Some people pronounce it KO-LAN-E'-KA and some say KO-LAN'-E-KA, but whichever way it is pronounced, it was a beautiful farmstead on Mitchell Road.
The history of the Guernsey-Mitchell property dates back to the early 1800's when James K. Guernsey purchased about 290 acres of land. On it he raised crops, cattle, and horses. We have a map showing what crops were raised in what area of the farm, where the trees grew in the orchard, and where the horse track was located.
When the canal was completed in 1825, General Lafayette made a visit to Rochester. There was no equipment fine enough to bear that famous visitor and so the carriage of James Guernsey was called into service. Also when Daniel Webster visited, he rode in that same grand coach. This gives one some idea of how important and wealthy was James K. Guernsey.
After. Guernsey died, his son, Duane inherited the property. Duane built a very elaborate farmhouse on the property on the site of the current home. We have no records of the kind of home James had built, but the Italian villa style home for Duane has been described in infinite detail. It had columns extending across the front of the house and on one side they were very intricate. The windows had a Tudor hood molding over the top of each one. The roofline was broken by dormers and the cupola had a gabled roof complete with an ornate decorative finial. The front entrance hall had a stairway to the left with the dining room behind it and a double parlor opened to the right. It was important in large homes to have a double parlor for use in weddings, funerals with place for the casket, and for other important and special occasions. The kitchen was set off in the left wing and between the kitchen and front hall was the room in which Mr. Guernsey conducted his farm business. No business associates were to enter by the front, which was used strictly for social events.
There were five bedrooms upstairs and the third floor housed quarters for the servants. The maid lived in quarters over the kitchen.
Besides the estate house, there was a large brood mare barn located between the main house and the canal. The barn, which remains today, has been converted into a private, charming home. That barn dates back to 1860 was designed by a well-known architect, A.J. Downing. It has a plate roof and a cupola similar to the main house but not as ornate. The cupola was designed to be serviceable. It had slats to draw in air to prevent simultaneous combustion of the hay stored on the second floor. The first floor was used to house the young horses. The lane that ran in front of the estate was known as Guernsey Lane and later changed to Mitchell Road.

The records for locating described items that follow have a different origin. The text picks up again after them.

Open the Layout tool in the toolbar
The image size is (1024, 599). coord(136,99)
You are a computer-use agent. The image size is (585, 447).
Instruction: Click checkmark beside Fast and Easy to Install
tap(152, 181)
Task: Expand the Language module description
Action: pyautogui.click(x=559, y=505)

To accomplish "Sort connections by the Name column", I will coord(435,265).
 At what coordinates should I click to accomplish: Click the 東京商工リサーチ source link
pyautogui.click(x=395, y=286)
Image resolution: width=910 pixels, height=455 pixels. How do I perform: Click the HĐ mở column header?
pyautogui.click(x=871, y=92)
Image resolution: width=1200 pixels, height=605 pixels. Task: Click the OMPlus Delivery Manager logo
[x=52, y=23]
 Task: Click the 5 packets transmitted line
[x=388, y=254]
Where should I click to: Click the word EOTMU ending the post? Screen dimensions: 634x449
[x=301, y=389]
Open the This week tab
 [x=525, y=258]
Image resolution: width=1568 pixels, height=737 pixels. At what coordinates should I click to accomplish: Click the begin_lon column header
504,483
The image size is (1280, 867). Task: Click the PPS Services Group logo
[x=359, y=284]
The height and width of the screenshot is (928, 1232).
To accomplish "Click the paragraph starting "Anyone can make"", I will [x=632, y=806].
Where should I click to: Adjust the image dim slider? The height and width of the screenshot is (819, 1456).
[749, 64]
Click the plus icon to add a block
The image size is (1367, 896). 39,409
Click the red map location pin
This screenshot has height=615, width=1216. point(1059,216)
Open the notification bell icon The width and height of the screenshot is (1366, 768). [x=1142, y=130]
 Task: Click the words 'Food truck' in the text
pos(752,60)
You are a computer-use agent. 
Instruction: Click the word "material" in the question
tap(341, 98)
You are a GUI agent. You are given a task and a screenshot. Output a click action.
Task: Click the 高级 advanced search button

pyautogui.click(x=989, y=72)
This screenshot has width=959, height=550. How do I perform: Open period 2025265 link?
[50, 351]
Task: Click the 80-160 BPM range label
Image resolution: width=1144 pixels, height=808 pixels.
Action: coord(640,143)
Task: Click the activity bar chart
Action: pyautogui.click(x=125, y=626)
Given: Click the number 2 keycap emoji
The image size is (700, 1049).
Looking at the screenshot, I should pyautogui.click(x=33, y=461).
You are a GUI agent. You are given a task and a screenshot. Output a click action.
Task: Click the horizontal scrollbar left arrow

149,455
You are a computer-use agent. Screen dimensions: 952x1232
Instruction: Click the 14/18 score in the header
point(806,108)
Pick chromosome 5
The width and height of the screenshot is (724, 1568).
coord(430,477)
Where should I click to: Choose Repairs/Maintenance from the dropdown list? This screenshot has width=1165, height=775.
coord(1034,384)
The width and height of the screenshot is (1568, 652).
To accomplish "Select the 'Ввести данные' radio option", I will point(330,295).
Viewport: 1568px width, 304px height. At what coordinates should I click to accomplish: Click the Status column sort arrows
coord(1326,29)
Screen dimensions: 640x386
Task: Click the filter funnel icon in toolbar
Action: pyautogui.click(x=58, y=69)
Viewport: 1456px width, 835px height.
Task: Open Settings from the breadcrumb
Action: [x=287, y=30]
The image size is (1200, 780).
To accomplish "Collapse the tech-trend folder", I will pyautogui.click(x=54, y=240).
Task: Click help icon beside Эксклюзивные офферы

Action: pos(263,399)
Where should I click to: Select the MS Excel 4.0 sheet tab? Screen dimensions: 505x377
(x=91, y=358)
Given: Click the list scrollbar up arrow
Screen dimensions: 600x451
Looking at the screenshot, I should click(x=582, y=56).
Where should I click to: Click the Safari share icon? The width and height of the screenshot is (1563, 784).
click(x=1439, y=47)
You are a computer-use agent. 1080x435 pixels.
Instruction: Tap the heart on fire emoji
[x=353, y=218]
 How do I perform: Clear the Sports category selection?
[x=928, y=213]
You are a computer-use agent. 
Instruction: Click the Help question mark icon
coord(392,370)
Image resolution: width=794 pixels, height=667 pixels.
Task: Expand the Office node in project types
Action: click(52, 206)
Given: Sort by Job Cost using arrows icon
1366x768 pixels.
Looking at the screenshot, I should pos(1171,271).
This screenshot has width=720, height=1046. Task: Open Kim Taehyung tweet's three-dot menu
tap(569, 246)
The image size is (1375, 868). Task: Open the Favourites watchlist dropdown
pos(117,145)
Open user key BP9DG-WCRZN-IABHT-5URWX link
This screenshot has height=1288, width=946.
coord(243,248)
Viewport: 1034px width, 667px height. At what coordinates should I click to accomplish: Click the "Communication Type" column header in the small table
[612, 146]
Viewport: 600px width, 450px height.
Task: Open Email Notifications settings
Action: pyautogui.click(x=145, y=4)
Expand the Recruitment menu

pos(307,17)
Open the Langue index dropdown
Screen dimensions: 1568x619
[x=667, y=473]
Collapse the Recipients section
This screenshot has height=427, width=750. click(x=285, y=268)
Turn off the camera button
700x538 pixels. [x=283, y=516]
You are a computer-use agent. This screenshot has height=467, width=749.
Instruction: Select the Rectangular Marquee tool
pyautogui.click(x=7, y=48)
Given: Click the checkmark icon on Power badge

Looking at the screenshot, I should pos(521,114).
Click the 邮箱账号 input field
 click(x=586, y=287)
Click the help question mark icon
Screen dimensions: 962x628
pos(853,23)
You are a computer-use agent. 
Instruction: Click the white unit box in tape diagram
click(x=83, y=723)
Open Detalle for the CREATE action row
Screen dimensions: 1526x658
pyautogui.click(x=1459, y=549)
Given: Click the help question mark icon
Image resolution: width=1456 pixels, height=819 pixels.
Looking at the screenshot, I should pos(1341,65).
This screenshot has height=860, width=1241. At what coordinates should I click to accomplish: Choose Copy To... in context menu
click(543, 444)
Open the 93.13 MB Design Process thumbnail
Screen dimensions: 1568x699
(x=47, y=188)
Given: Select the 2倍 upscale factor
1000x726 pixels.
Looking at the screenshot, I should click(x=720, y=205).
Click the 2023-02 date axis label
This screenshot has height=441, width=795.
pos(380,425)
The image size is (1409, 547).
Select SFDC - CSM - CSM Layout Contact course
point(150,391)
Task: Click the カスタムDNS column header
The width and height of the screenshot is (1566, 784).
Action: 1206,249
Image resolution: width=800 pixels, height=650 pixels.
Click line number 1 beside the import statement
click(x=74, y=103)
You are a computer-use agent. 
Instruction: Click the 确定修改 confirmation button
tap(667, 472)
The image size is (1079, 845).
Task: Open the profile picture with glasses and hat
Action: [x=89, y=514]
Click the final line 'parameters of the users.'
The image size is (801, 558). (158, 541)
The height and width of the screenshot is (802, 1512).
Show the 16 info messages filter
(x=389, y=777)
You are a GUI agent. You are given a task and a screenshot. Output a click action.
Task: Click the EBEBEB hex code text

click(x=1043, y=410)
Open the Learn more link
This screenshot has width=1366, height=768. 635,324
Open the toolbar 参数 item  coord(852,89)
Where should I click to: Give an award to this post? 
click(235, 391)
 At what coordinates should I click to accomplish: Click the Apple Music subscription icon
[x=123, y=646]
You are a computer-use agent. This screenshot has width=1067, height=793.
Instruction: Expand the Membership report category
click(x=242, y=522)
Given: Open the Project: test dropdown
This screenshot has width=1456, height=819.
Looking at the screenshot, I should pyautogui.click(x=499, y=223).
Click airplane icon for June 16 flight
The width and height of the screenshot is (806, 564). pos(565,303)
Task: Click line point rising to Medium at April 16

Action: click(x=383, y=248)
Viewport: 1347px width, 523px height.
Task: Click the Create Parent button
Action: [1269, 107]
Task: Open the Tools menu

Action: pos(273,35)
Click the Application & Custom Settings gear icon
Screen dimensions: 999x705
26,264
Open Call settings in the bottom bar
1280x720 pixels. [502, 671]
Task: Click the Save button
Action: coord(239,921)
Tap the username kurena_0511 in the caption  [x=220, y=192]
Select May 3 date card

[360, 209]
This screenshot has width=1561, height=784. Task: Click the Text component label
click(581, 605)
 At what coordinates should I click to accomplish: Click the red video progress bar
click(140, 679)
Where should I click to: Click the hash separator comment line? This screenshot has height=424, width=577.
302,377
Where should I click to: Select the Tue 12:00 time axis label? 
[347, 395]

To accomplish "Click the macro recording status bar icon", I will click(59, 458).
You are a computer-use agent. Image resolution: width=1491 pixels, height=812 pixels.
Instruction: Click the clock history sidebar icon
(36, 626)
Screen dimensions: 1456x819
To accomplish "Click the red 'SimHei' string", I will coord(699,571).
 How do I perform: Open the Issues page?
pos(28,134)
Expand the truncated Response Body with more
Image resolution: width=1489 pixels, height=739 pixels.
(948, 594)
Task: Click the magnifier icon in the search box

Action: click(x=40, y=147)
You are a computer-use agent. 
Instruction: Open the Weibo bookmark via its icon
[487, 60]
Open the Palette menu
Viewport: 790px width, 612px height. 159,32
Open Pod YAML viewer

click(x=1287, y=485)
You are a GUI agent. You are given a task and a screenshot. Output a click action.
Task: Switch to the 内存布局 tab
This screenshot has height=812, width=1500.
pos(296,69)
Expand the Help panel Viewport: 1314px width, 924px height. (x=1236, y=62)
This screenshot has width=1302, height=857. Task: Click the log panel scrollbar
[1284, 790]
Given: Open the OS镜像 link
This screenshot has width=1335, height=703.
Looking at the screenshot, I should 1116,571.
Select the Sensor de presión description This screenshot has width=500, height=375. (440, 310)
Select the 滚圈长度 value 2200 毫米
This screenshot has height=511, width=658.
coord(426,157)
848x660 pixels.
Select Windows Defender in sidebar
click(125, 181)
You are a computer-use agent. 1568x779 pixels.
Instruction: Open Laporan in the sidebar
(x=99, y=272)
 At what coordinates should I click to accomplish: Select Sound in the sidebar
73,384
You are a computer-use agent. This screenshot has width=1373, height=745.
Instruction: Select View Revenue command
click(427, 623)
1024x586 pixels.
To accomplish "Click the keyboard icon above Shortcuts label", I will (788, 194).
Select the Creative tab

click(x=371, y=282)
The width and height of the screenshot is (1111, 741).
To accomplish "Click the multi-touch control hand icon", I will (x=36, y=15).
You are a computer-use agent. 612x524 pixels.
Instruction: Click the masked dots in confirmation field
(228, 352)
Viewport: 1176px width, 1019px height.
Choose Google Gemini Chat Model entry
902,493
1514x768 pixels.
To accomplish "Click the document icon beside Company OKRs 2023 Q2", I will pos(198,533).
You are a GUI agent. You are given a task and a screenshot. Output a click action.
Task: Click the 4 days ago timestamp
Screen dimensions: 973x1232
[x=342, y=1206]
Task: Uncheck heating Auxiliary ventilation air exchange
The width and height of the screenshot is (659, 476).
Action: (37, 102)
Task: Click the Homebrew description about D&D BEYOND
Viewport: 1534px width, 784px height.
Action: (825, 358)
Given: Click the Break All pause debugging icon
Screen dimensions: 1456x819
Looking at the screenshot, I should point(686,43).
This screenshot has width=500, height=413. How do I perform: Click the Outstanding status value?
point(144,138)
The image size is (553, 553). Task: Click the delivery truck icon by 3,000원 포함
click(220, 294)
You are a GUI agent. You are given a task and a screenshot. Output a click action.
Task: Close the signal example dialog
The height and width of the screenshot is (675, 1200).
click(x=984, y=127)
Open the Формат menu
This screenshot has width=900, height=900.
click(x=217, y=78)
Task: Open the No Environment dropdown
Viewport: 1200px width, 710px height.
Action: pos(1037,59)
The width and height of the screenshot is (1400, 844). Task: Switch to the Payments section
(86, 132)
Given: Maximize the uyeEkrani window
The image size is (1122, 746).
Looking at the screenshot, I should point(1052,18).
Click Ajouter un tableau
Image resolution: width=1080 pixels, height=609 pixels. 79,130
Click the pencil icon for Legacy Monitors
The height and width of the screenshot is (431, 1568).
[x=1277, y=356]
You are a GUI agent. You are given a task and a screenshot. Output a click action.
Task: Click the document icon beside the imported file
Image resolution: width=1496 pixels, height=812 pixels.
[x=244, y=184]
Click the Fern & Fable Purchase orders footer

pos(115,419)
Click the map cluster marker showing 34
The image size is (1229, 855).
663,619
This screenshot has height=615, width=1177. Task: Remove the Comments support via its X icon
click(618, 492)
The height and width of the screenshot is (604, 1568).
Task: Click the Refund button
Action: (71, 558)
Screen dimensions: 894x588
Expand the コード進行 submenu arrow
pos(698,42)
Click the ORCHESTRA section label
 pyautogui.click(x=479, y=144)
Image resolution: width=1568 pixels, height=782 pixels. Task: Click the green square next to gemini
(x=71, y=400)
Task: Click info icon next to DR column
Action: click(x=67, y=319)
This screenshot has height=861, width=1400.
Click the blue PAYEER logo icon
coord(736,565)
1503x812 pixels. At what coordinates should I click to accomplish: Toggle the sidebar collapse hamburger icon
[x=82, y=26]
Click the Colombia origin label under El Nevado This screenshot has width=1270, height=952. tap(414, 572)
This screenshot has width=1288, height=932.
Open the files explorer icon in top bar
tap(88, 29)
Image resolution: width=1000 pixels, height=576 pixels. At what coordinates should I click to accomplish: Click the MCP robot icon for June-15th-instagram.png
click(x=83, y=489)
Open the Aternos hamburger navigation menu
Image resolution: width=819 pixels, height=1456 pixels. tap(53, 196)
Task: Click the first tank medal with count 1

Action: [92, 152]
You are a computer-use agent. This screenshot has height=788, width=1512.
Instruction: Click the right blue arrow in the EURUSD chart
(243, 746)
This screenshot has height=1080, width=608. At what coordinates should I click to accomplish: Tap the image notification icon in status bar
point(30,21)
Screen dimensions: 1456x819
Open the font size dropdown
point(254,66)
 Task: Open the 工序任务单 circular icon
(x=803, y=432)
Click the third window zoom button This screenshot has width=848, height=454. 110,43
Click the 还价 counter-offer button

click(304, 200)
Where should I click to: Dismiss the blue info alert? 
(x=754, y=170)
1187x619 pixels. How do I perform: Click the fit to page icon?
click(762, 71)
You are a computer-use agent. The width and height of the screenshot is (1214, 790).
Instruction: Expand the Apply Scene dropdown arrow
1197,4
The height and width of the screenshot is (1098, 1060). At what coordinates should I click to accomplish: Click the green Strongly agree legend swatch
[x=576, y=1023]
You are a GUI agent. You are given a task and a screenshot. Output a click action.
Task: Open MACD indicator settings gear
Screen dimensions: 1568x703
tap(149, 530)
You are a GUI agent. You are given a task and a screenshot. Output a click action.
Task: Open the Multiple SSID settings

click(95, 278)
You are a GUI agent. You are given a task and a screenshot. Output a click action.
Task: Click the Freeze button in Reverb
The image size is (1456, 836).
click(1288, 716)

The house, barn, and 283 acres of land were sold to Francis. B. Mitchell. He was a wealthy man who wanted a place in the country where he could raise and race trotting horses and just relax when he wanted to get away from his "town home". His main home was in Rochester, where he lived with his sister, Laura, who married William S. Kimball of Kimball Tobacco Company.
Francis owned a newspaper company and was the publisher. This paper was not financially successful and was subsidized by Laura. He and Laura had a brother, Guernsey Mitchell, who was a sculptor. In 1851 Mrs. Kimball commissioned her brother to design a statue for the top of the Kimball Tobacco Company, which was located where the Blue Cross Arena is now. This statue was known as Mercury and now resides atop what was until recently the Lawyers Co-operative Building.
Francis had purchased the estate as a place for relaxation and enjoyment. He had many farm hands and a personal chauffeur who brought him from his home in Rochester to the Lane by horse and buggy. Francis made many improvements to the farm and due to his love of horses and racing, he was inspired to build a larger racetrack, which was located near the corner of Marsh Road and Route 31, very near where the Post Office now is located. A newspaper article in the Brighton Pittsford Post, noted "this track is conceived by horsemen throughout the country to be one of the most perfect half-mile ovals in the US. It was built by Francis B. Mitchell, that his harness horses might take records without journeying from their training grounds."
There were other buildings located on the estate. Among them were a barn near the track, a small tavern near the road, and a chicken coop located at 28 Mitchell Road. The house that Duane Guernsey built burned in 1918 and the present home on Mitchell Road was built in 1922.